For B.C., those warning lights might not be flashing red today, but they should at least be flashing orange for governments, grocers, growers and consumers as food and production input prices continue to rise.

However, there are potential silver linings to the current supply chain-food chain complications.

For one, they have forced anyone interested in building back better to consider how they and the province might develop ways to reduce the impact of the current threats to local food security and ensure those threats are progressively eliminated when future supply chain disruptions occur.

In short, take another step in diversifying B.C.’s economy away from its reliance on being a drawer of water and a hewer of wood.

For example, opportunities in the rapidly developing field of agritech abound, and B.C. is well placed to exploit them. Its climate and agriculture are diverse. The province also has abundant clean water and clean energy, and it is home to an increasingly deep tech talent pool.

Broadly speaking, agritech, as described in Invest Vancouver’s Agritech Today, Building for Tomorrow report, is technological innovation “in the farm sector with the aim of improving production, profitability and sustainability.”

That is an key trio of factors to improve in the local and global food security arena.
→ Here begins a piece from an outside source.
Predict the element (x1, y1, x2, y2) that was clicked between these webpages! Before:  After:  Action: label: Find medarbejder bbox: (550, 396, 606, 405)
Supply chain collisions with food chain demands are going to continue to occur. They could multiply.

Learning from them and strengthening home core products, services and expertise will help ensure that B.C. not only reduces the collateral damage from those collisions but also prospers from them by building better at home and selling what it perfects at home in the wider world, where other regions are also facing more food security constraints and complications.

That is more than food for thought as life in the food chain becomes increasingly complex in the 21st century.